Amnesty International has called on the UK Government to reject the idea of a statute of limitations to block the investigation of alleged crimes committed by soldiers and other security forces personnel in Northern Ireland.

The call comes in response to a Westminster debate today on the recommendations of the Defence Committee that the Government enact a statute of limitations “covering all Troubles-related incidents, up to the signing of the 1998 Belfast Agreement, which involved former members of the Armed Forces”. 

Amnesty said that any ‘statute of limitations’ imposed to block investigations for killings and torture carried out by members of the UK armed services during three decades of political violence in Northern Ireland would perpetuate impunity and be an utter betrayal of victims’ fundamental rights to justice.

Grainne Teggart, Amnesty International’s Northern Ireland Campaigns Manager, said:

“The UK Government must reject any moves to legislate for impunity through a statute of limitations. The effect of such would be to grant a blanket amnesty for human rights abuses committed by former members of the security forces.

“All victims of human rights violations and abuses from Northern Ireland’s conflict have a right to an independent investigation, with the possibility of prosecutions to follow where the evidence leads.

“This is true, whatever the identity of the victim and whatever the identity of the perpetrator. To remove this recourse would be a betrayal of victims’ fundamental right to justice."
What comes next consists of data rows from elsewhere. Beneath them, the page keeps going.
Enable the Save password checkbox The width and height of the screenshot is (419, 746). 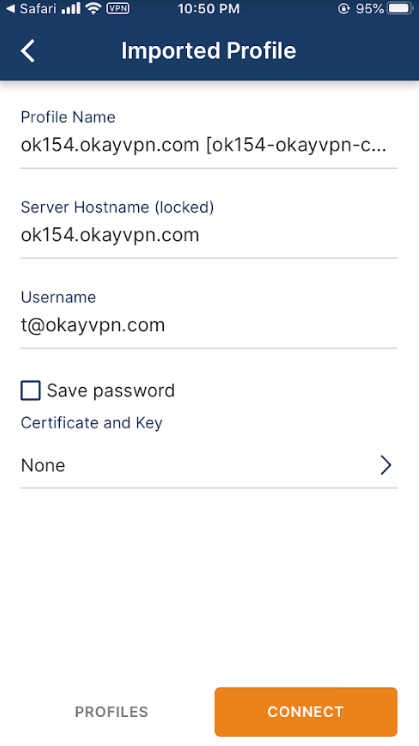(x=30, y=391)
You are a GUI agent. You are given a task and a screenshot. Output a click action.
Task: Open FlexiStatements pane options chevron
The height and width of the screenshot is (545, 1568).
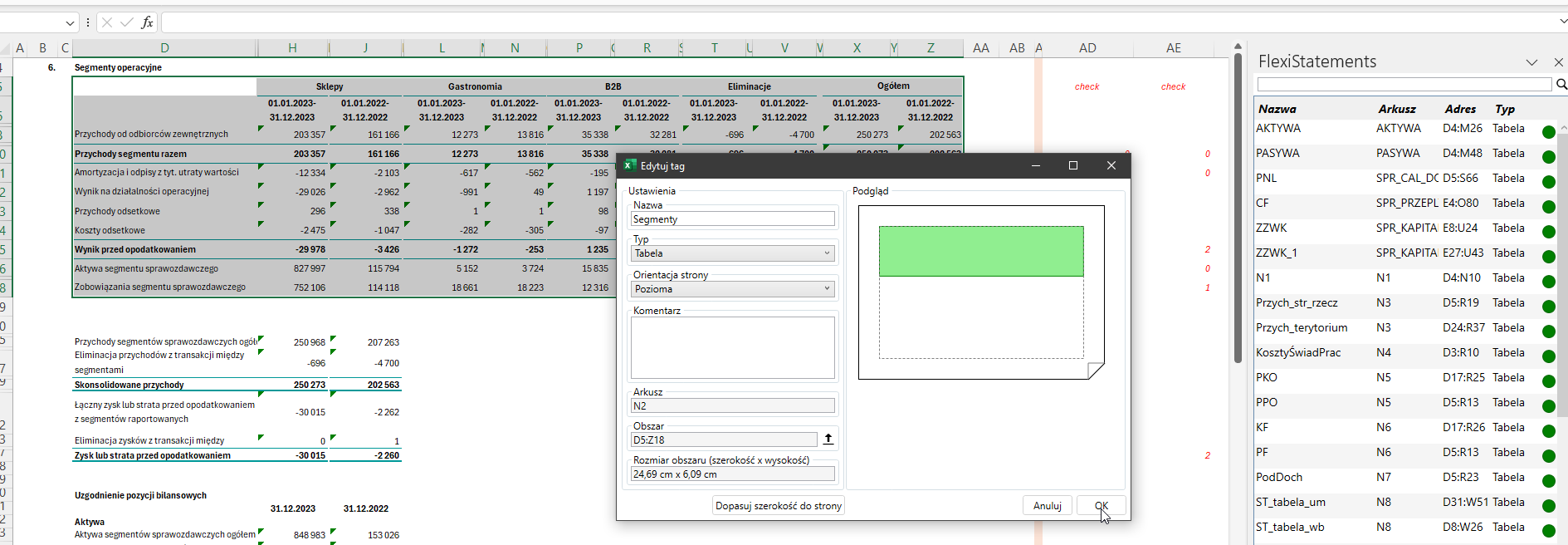1531,62
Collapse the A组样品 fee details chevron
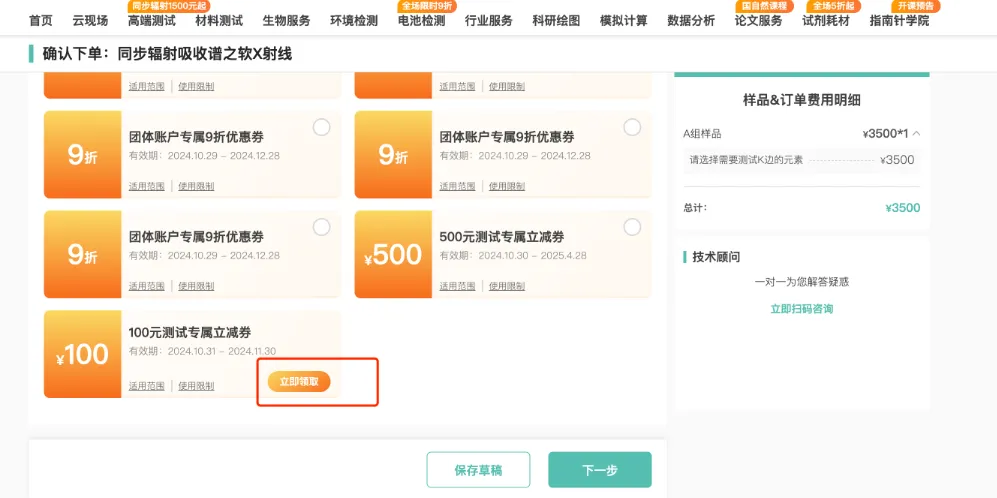 [x=917, y=134]
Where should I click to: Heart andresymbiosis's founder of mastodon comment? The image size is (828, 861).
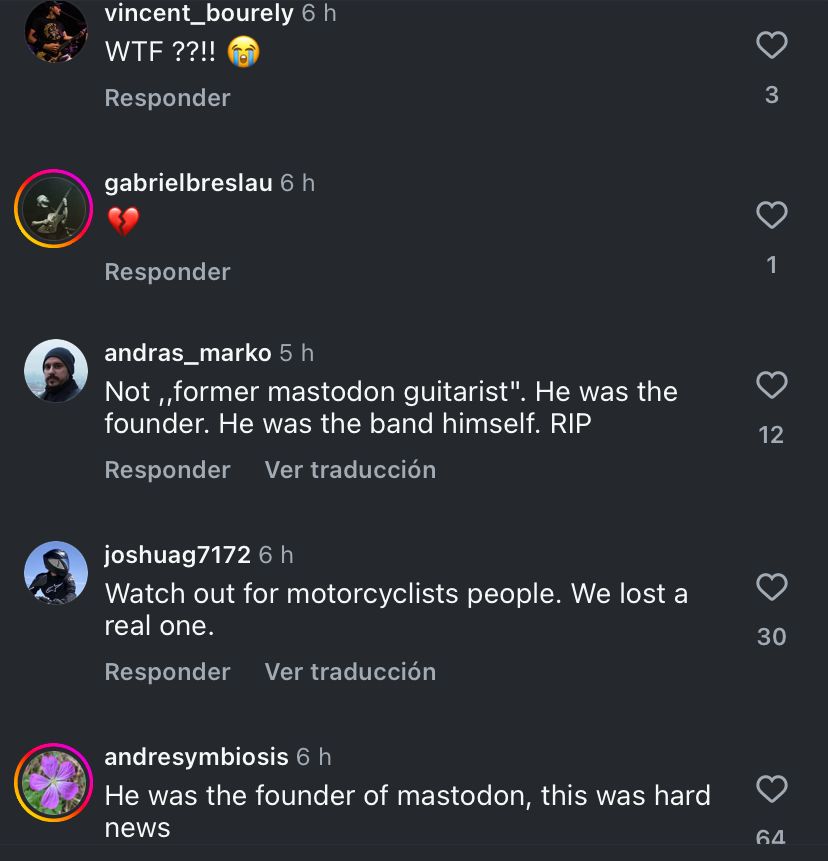tap(771, 789)
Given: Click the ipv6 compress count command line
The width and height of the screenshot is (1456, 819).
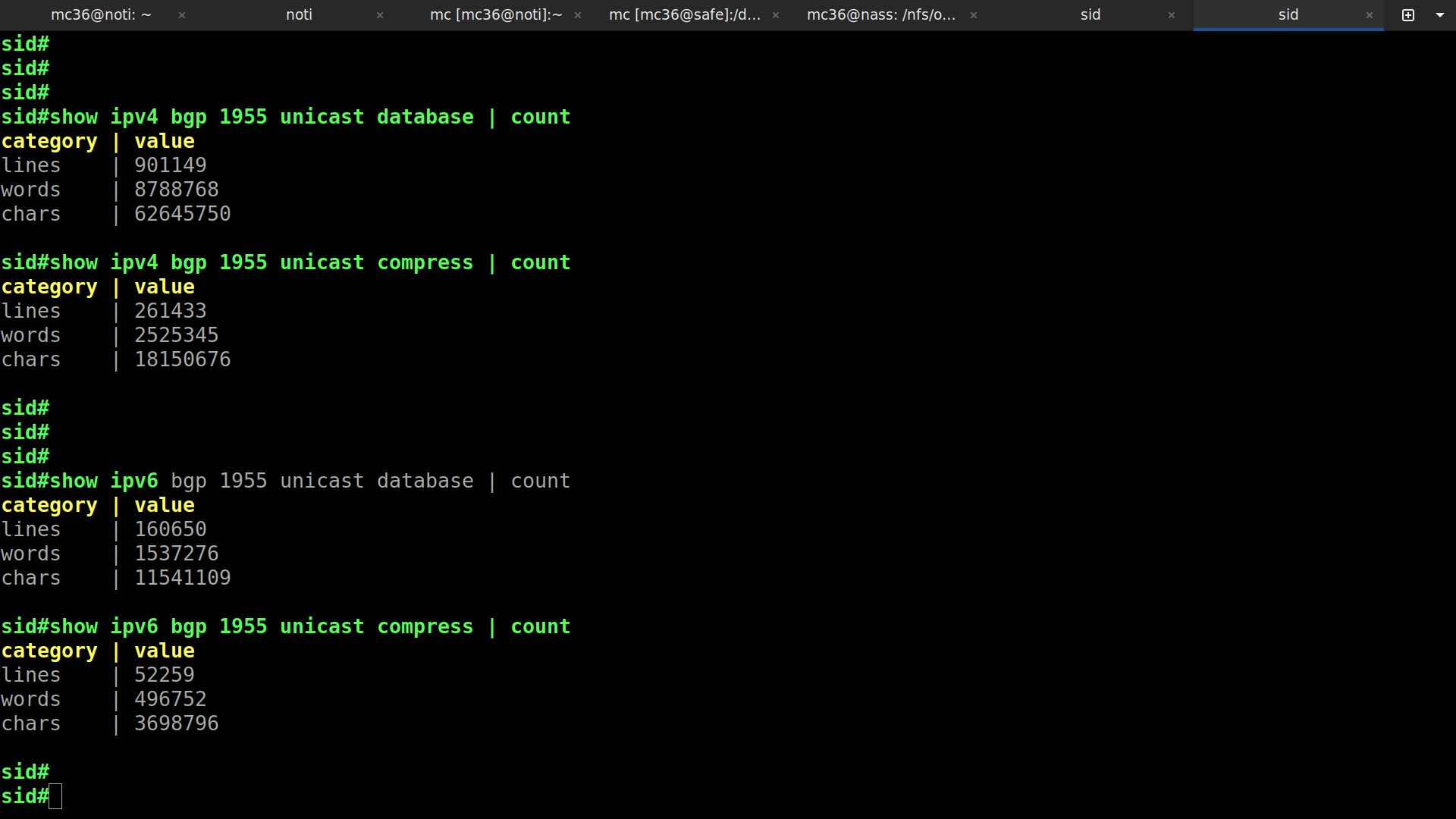Looking at the screenshot, I should [x=286, y=626].
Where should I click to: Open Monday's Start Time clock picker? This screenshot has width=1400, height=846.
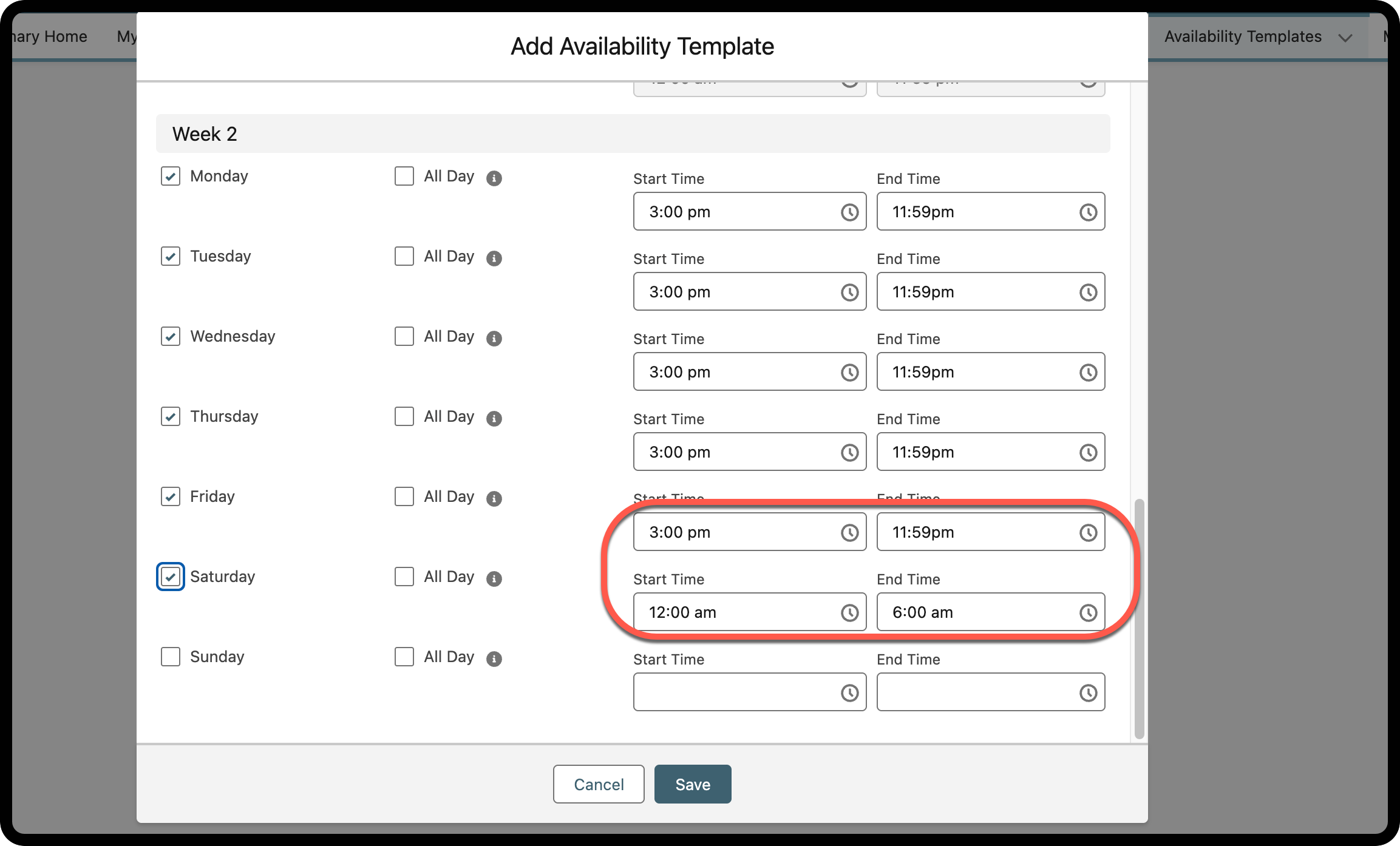849,211
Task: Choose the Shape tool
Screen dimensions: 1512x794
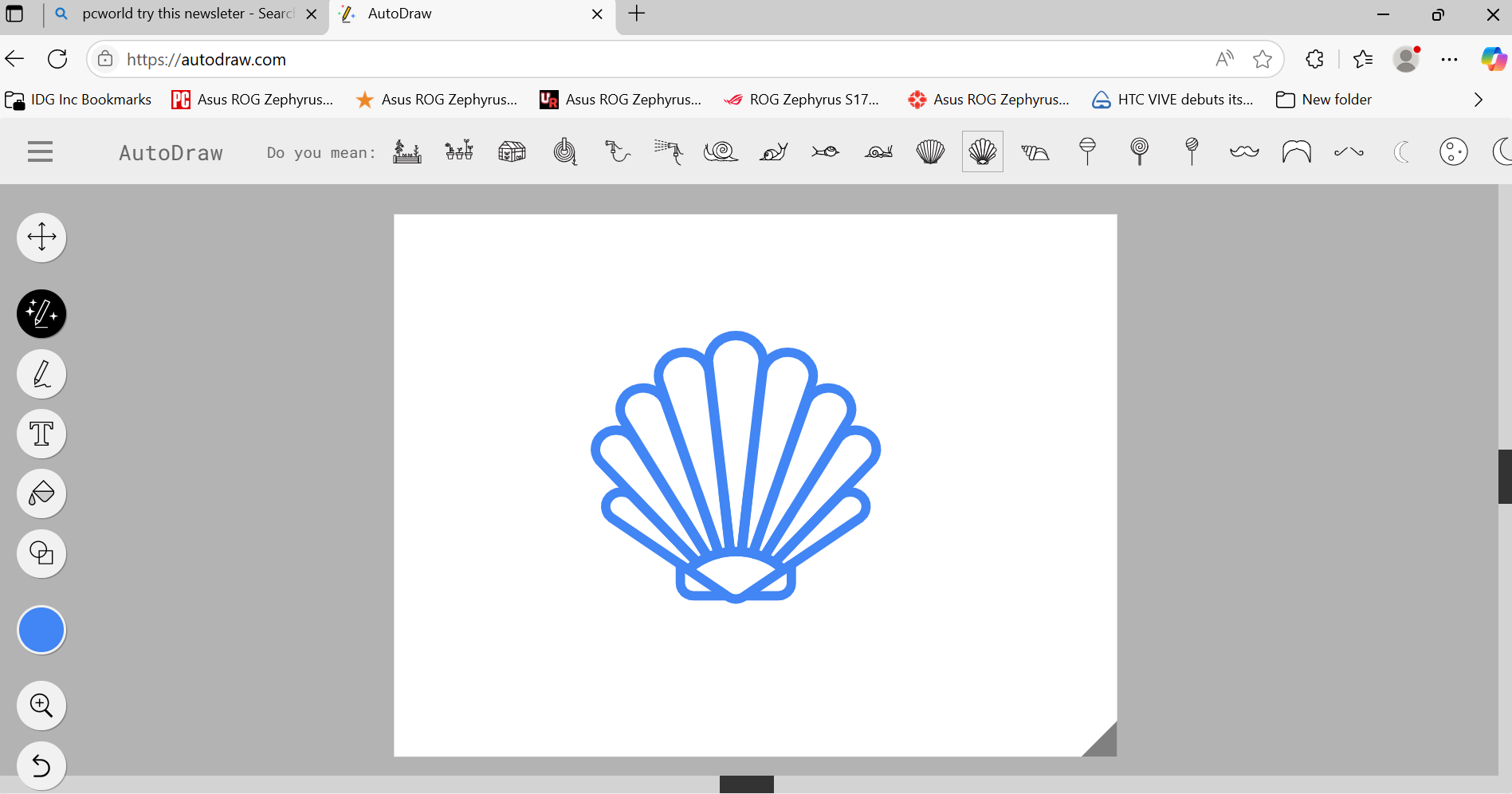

The debate comes as talks are underway to restore the devolved institutions in Northern Ireland.

Ms Teggart added:

“Victims are paying the price for the failure of government to effectively deal with the past. The current political impasse has served to exacerbate this. The UK Government and all political parties in Northern Ireland need to grasp the nettle now and agree a way forward capable of dealing fully with the past in line with international human rights standards.”

Amnesty’s 2013 report, ‘Northern Ireland: Time to deal with the past’, found that the patchwork system of investigation that has been established in Northern Ireland has proven inadequate for the task of establishing the full truth about human rights violations and abuses committed by all sides during the three decades of violence.

The human rights organisation is calling for a comprehensive mechanism to be set up to review the conflict as a whole, establish the truth about outstanding human rights violations and determine responsibility.